12 Factor Infrastructure with Consul and Vault

15 Jul 2015

The Twelve Factor App is a description of how to build apps that run well on Heroku, but it’s also proven to be of general usefulness in describing good principles for modern web application design.

A twelve factor app is only useful if you have an infrastructure that supports it, however; that’s what we’ll be focusing on here.

Some of the twelve factors are more prescriptive then others, but most of them boil down to a few general principles:

Maintain portability between environments by keeping a clean contract with your infrastructure.
Use declarative automation and configuration to maintain environments and deployments in order to keep things repeatable.
Allow for scaling and high availability without a bunch of extra work.

This post will walk you through building an example infrastructure that holds to these principles using Vault to manage MySQL credentials and Consul for service discovery. We’ll build the core, land a demo todo service in the cluster, and then take a look at how the different services interact and how they behave when there are failures.

Getting Started

We’ll be building out the example infrastructure in a cluster with Vagrant; everything needed to follow along is included on github here.

The demo cluster is essentially a bunch of infrastructure to support an example todo REST api written in Go. (You can find the source for it here but feel free to ignore it; the cluster will install a copy built and hosted by Drone and I’ll explain how to use it later on.)

The example todo service is very simple and its only dependency is a mysql database, but sharing database credentials while maintaining environment independence and security is easier said than done.

We can’t keep credentials consistent across all environments because that wouldn’t be secure. We could drop config files on the box for our app to read, but that isn’t the most secure thing either, and it is hard to manage (we would have to keep track of all those creds and where they go as well as have a game plan for changing them.)

Vault solves these problems for us by managing the creation and access to creds with the MySQL Secret Backend, what a given app has access to with Access Control Policies, and pluggable auth backends (our demo will use the App ID Auth Backend).

A second problem is that your MySQL server probably lives at a different address in each environment. We use consul to provide a consistent way to discover it. This way we don’t have to care about the actual address to MySQL, we can always just look it up via mysql.service.consul regardless of what environment we are in.
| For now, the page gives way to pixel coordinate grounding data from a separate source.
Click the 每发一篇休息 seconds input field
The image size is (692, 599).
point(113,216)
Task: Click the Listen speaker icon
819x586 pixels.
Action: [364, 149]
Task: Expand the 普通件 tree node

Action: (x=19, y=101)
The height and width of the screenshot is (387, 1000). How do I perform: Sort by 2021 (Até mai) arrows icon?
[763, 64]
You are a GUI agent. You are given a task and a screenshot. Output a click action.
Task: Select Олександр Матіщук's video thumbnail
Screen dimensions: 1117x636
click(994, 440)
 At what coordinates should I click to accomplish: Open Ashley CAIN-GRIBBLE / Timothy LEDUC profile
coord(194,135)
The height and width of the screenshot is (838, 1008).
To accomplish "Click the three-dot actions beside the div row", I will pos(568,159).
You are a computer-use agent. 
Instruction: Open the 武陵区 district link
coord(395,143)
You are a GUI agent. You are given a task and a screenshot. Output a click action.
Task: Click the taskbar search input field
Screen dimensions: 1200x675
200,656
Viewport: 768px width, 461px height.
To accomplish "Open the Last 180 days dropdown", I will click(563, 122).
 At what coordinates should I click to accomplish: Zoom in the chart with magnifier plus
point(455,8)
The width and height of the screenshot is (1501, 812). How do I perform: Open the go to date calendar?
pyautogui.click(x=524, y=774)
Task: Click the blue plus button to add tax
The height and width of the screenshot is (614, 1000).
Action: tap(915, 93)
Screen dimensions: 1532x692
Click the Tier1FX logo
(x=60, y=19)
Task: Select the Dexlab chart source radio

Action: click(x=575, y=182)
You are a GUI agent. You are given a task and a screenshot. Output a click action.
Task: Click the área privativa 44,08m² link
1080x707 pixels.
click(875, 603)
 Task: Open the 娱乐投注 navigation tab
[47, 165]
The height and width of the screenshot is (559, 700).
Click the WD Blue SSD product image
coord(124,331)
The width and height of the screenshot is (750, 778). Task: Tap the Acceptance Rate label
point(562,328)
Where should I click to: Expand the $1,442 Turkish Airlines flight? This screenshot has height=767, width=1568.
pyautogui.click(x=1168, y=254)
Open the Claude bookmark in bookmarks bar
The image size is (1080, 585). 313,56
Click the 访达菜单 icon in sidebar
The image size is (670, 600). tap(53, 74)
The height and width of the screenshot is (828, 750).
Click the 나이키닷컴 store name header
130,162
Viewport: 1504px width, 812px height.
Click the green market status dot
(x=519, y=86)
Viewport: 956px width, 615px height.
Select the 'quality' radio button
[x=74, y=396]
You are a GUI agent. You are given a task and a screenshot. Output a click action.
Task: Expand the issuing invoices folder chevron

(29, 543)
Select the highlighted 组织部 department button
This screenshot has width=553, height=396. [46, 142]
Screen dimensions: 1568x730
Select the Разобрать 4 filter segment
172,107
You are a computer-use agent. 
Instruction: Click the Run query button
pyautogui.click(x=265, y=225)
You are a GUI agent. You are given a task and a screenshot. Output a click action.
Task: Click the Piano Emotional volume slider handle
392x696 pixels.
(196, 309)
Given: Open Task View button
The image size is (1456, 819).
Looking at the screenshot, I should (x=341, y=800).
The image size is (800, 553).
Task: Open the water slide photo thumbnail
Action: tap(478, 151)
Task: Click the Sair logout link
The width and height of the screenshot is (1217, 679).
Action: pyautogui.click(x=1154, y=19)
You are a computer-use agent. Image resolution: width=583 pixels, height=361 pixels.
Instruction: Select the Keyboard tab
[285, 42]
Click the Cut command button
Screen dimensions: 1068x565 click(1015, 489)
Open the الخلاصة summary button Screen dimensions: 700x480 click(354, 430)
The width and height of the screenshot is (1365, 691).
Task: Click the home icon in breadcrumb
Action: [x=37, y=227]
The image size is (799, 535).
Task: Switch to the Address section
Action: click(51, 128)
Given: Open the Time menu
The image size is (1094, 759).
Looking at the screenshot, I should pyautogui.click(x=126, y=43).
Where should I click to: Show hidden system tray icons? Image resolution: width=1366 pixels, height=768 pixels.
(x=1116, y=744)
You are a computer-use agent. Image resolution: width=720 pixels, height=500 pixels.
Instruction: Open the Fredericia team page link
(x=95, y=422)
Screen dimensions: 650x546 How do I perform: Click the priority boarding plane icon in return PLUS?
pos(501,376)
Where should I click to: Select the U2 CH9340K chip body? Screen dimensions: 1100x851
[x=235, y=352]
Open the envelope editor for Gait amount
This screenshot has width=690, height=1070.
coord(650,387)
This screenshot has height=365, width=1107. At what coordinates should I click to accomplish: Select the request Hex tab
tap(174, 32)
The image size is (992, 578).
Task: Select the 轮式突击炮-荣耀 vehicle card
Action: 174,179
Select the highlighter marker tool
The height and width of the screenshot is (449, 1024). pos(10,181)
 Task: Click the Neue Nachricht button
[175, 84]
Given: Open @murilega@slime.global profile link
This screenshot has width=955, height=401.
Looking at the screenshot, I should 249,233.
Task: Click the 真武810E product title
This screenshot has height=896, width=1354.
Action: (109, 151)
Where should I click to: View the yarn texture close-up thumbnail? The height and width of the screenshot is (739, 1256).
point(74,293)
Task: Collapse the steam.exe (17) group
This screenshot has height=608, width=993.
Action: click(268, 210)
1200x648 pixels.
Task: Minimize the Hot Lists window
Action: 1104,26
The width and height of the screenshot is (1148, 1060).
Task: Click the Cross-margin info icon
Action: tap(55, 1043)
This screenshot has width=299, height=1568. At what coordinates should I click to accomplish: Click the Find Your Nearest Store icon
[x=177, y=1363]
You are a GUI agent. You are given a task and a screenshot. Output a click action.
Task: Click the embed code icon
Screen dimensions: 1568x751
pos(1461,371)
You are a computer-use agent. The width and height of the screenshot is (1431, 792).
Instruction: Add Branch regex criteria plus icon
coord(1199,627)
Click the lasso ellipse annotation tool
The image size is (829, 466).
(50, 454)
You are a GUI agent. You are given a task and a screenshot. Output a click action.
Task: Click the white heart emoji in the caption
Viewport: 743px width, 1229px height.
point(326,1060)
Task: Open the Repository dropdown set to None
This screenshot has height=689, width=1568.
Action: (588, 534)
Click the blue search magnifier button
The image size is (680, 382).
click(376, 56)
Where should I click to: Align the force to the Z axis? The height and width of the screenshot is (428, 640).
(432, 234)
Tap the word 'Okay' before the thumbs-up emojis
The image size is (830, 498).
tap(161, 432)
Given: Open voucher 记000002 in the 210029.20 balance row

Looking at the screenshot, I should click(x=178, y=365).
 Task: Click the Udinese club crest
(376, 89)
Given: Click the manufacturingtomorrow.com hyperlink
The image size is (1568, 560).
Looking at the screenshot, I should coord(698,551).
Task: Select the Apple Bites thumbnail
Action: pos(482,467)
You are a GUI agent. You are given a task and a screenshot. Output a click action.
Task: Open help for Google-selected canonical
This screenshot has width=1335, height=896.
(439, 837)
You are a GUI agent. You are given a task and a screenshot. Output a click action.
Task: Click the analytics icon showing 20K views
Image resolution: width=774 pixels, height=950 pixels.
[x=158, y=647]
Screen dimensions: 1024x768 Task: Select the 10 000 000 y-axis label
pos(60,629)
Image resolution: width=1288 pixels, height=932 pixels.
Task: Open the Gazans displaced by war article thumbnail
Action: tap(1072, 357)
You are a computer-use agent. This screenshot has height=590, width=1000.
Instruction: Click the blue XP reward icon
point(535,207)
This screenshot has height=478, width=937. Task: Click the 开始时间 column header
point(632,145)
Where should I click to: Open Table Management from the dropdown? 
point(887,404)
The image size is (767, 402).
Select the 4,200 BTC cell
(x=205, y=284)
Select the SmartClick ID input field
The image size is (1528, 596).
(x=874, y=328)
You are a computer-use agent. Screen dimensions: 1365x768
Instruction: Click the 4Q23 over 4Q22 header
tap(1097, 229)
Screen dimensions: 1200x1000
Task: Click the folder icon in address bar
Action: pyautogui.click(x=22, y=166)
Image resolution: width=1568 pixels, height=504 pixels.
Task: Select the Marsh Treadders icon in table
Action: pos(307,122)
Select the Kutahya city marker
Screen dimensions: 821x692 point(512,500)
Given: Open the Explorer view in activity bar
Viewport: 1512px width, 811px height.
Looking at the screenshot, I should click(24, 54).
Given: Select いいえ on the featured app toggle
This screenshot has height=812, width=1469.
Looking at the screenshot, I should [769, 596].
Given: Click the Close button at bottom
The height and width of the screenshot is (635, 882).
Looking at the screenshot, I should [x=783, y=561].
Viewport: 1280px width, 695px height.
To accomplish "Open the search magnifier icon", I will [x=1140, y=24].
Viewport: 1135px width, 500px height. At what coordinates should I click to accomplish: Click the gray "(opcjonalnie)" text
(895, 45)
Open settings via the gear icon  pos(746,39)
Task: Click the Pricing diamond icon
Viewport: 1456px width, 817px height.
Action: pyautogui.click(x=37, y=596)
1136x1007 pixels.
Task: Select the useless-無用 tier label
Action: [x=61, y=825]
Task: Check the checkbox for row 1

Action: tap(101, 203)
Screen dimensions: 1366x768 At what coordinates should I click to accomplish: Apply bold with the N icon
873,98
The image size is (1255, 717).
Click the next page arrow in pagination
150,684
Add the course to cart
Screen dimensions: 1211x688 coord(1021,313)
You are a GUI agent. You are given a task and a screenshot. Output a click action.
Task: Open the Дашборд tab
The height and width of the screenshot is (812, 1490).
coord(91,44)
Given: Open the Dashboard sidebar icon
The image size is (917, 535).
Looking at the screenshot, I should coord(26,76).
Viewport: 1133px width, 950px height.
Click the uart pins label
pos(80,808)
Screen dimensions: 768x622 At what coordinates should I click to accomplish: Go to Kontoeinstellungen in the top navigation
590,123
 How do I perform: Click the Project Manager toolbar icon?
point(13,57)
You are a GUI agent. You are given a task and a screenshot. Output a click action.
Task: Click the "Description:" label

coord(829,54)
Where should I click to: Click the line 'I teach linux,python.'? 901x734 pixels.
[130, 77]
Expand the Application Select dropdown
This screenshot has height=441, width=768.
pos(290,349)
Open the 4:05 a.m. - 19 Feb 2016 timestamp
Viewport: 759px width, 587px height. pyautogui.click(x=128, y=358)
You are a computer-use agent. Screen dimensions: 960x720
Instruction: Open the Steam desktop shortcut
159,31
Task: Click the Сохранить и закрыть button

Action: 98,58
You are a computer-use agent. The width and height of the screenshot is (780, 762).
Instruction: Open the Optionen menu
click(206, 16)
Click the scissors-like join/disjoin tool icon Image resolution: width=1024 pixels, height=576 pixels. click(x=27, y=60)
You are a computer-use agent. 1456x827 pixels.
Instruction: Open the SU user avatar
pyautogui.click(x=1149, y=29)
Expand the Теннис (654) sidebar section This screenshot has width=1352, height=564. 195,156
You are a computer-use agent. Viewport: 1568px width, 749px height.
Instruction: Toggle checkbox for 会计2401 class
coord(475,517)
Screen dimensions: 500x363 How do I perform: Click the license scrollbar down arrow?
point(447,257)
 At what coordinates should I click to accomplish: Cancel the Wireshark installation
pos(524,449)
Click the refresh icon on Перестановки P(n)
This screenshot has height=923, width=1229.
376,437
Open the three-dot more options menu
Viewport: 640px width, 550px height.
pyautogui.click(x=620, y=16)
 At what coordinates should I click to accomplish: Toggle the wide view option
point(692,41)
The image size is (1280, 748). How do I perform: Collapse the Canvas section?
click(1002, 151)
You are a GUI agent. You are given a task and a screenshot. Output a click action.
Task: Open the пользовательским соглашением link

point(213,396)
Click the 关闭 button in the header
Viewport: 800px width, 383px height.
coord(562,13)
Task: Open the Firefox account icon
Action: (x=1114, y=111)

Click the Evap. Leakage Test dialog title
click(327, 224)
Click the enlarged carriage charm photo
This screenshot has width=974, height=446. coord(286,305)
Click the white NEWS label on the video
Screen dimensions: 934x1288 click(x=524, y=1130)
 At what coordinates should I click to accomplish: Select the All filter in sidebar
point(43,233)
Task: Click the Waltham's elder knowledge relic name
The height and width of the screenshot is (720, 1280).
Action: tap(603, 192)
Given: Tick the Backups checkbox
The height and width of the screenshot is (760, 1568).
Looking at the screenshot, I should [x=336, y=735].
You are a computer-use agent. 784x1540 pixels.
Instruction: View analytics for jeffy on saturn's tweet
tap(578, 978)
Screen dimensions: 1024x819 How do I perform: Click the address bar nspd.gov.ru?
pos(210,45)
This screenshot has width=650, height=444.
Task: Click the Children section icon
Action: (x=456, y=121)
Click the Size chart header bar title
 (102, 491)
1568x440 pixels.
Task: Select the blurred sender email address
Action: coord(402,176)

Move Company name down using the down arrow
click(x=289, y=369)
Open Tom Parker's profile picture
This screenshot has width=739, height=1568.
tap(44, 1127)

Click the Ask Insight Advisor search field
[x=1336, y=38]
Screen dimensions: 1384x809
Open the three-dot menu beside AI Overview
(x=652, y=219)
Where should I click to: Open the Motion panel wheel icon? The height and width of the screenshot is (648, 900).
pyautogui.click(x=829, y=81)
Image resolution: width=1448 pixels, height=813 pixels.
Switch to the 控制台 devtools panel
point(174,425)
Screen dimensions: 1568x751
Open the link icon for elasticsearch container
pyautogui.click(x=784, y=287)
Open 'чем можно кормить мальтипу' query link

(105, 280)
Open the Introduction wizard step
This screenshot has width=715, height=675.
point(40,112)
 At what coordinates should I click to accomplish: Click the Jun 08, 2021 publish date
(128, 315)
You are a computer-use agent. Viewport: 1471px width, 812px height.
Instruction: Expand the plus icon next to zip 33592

With these problems solved, we are left with a single todo artifact that provides our service and gets all of its configuration from the environment it is installed in. This way we can install the same thing in all environments and add as many instances as we want to scale it.

The VMs

Before we start provisioning the cluster, here’s a list of the VMs we will build and what their role in the cluster is.

consul provides our consul server (in a real environment, we would have several instances to provide high availability.) Services in the cluster register their address with consul and discover other services through it, and vault makes use of the key/value store it exposes as a data backend.
vault0 is one of two nodes running the vault server. Though vault can be used for much more, we are only using it to generate and expose MySQL credentials to our todo services. In addition to storing its data in consul, vault registers its address with consul with a health check configured that ensures only healthy, unsealed instances of vault are offered up for use.
vault1 is the second vm running the vault server. Since it will boot second, it will come online in stand by mode. This means that it won’t actually respond to requests from services, but instead redirect them to the leader (vault0.) In the event of a failure on vault0, it will take over as leader and start servicing requests directly.
mysql provides a MySQL server. Vault is configured to manage creds for it using a vaultadmin account and our todo services will persist todo entries to it.
todo0 is an instance of our todo app, a REST api that manages todo entries. It uses MySQL (discovered with consul) for data persistence and vault (also discovered with consul) to aquire MySQL creds.
todo1 is a second instance of the todo service. Since these services are stateless, they are also totally interchangable.

Configuring the Cluster

Provisioning this cluster is a little more involved than a typical vagrant cluster. Configuring and managing vault shouldn’t be done entirely by configuration management since you’re going to rely on it to keep your secrets safe. We typically want these operations to be initiated (or even performed directly) by a human and not a system that remains perpetually authenticated within our datacenter. Otherwise, we haven’t secured anything - we’ve only added another turtle to the stack.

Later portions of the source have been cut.